Frank clapped his hands three times, and the doorbell jingled.

“What is that? Someone at the door?”

He made a big show of crossing to open it.

Outside stood one of the neighbors who sat with the children sometimes.

Maud tried to frown, tried to come up with a word of protest, but she could find none.



* * *





IN THE JUNE SUNSHINE, the blindingly bright, ornate buildings of the White City, erected for the Columbian Exhibition, stood out against the blue of Lake Michigan. They stood in line to buy the fifty-cent tickets, with Maud clucking all the while at Frank’s spending habits. The family had already visited the fair once, and they’d had a wonderful time. Two visits struck her as extravagant.

“Maud, I’ve had a great couple of weeks. I earned a five-dollar commission. We’ve got to have some fun every once in a while. And there’s something I’ve got to show you.”

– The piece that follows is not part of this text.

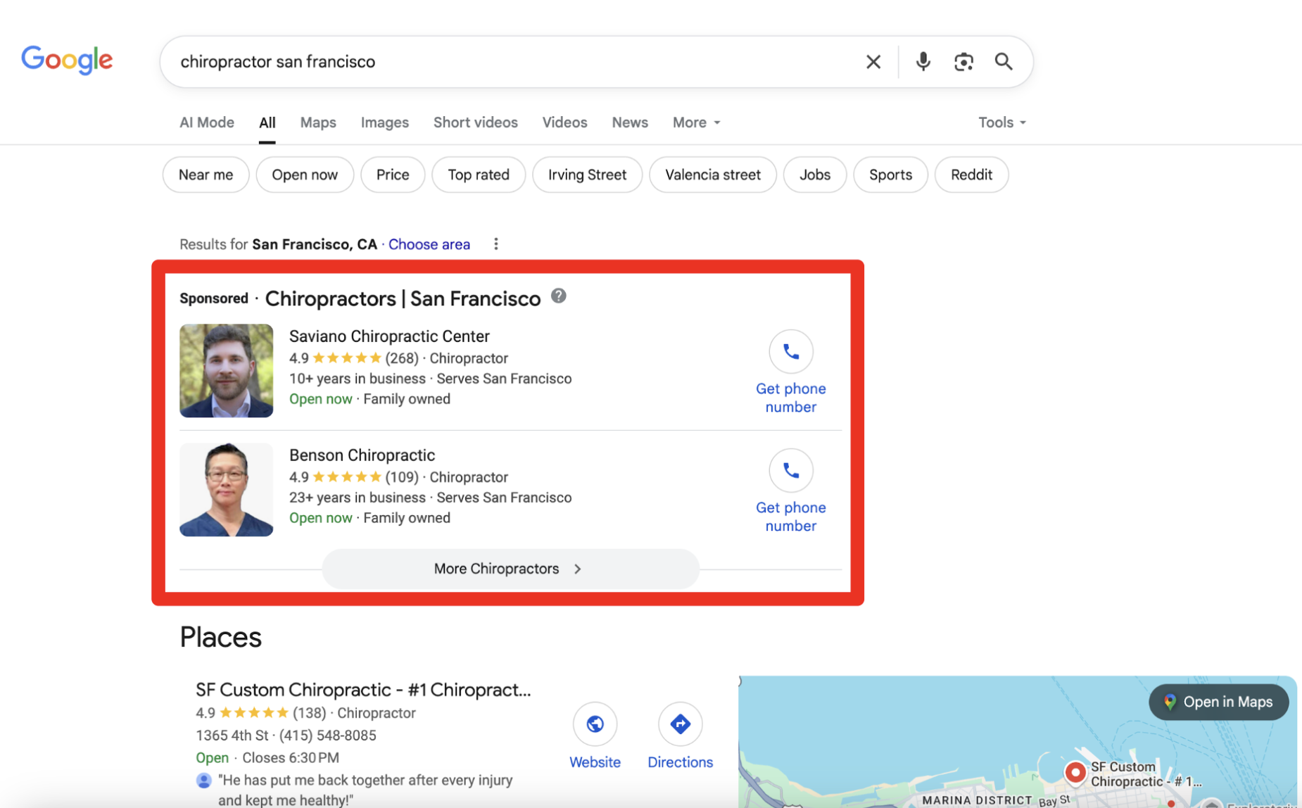
Task: Click the Website globe icon for SF Custom Chiropractic
Action: pyautogui.click(x=595, y=724)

They made their way through the crowds and across the park so fast that Maud had no time to stop and look at anything until they arrived at the electric pavilion.

“It’s in here,” Frank said, pulling Maud into the phonograph display.

There was a line of people waiting to approach an upright wooden box shaped like a lectern. Frank explained that the device was called the Kinetoscope. The fellow at the front of the line was peering through what looked like binoculars into the interior of the box. Maud saw over and over again that as each person looked inside, they pulled away, gasped, laughed, or exclaimed, and then leaned toward the eyepiece again.

    “What is it?” Maud asked.

“I’m not going to tell you. You have to see it for yourself.”

Frank and Maud had waited in line for almost two hours when at last it was Maud’s turn. She stood next to the box, bent over, and peeked inside. The operator pushed a button.

Maud gasped. Inside the box, there were three tiny men—blacksmiths—hammering on an anvil. She drew her head away, and there she was, standing in front of the box, with Frank by her side. She put her head down again—it wasn’t possible. It seemed that the men were moving inside the box. Black-and-white photographs that moved.

Frank took his turn next, and begged for a second turn, and then a third, until the people standing in line behind them started to clamor for him to move along.